Should I just have people have their links set to http://www.mysite.com/index.php
does the data of the ? matter or no?
Thanks
Ryan
rainbore
10-9-04, 09:19 AM
Google will see index.php and index.php?link=30 as separate pages. It would be best if you did a little php magic to detect the affiliate referral in the query string, do any necessary bookwork internally to record the referral, and then do an immediate code 301 redirect to the site's root URL. Google is pretty good at consolidating such URLs over time, but you can run into a problem if their system suddenly starts to see all of these links as pointing to duplicate pages, which violates the guidelines of all major search engines. It can keep your site from ranking as well as it should because your PageRank is spread out over all of these URLs and you don't get your site crawled as deeply or as often as you otherwise might. Good luck!

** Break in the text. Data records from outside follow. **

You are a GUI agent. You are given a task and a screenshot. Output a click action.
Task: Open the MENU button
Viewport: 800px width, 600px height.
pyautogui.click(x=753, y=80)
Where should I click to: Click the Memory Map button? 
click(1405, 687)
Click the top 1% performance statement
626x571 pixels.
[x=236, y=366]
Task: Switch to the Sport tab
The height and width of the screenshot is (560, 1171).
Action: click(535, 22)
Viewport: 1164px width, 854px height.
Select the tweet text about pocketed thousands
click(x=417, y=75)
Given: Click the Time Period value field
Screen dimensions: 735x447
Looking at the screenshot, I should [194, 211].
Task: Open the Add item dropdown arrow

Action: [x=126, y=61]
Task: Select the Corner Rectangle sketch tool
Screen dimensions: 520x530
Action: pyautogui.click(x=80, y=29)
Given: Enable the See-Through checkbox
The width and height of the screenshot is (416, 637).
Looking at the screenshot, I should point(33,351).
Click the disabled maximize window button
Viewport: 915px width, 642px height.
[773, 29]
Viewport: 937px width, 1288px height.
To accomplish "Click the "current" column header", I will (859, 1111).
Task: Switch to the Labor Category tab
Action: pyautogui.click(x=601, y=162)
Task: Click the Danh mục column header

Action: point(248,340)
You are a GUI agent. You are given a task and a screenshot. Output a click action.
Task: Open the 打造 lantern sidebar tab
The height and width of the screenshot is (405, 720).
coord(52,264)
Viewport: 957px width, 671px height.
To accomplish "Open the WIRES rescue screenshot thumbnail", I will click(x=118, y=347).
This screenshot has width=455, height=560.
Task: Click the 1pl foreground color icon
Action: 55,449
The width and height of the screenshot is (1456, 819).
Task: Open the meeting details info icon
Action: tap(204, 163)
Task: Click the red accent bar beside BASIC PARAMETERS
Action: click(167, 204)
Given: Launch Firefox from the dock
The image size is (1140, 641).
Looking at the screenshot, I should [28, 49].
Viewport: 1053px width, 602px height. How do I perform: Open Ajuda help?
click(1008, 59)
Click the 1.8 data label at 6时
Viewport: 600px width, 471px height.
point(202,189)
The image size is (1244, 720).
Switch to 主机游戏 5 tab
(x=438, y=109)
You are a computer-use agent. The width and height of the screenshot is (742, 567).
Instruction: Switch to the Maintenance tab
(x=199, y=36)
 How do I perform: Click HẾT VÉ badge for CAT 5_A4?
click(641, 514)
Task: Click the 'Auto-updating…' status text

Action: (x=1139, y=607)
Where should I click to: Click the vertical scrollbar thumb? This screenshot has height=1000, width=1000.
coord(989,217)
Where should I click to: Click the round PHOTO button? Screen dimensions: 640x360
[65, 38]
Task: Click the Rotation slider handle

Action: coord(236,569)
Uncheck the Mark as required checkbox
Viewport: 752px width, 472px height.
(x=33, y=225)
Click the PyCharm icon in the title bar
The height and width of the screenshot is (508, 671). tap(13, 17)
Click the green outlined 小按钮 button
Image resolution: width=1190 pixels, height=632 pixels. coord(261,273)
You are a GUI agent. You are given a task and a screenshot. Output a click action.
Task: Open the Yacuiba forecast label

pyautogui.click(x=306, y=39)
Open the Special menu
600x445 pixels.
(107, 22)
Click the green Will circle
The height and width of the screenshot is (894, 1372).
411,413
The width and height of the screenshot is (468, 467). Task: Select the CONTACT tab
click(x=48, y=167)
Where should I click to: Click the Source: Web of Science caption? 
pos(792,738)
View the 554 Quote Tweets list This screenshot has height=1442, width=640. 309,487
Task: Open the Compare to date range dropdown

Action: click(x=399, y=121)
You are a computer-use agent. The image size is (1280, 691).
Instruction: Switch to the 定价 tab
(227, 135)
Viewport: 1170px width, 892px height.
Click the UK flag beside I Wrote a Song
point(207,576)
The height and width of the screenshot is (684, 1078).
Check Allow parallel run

How can I record, or know, where the link came from without the added string on the URL?
Thanks
Ryan
rainbore
10-9-04, 04:17 PM
That's why I said do your internal bookkeeping and then do the re-direct. If you need to keep this information attached to the user, you can always use cookies or PHP session ID. One of the PHP mavens around here should have some good advice on this. I'm a Perl person, and I've only dabbled in PHP, so I can't give you specifics. Good luck!
casbboy
10-17-04, 03:42 AM
I heard that some people searching for high PR sites were willing to pay for small transparent gif images that contained a link back to their site [image on a high PR site].
Would this work on improving pagerank?
Thanks
Ryan
rainbore
10-17-04, 09:51 AM
A link from a page with a high PageRank score will give your site a boost unless it violates Google's guidelines. A link on a transparent GIF is a violation, and Google used to be able to detect them, but they don't seem to devote as many resources toward that sort of thing as they used to. So, the biggest risk would be if (a) Google noticed an unusual linking pattern and had someone investigate it, or (b) a user/competitor noticed it and reported them to Google. Its a very small risk, but it hardly seems worth it when there are much better alternatives available.
I would recommend that if you're going to pay for a link, make it a straightforward, plainly visible link - either a graphic or text link that live users can see and actually click on. While Google objects to buying and selling for PageRank, there's just no way they can penalize a site for advertising. At worst, they can cancel the PageRank transfer. Good luck!
Who exactly sells links on high PR pages?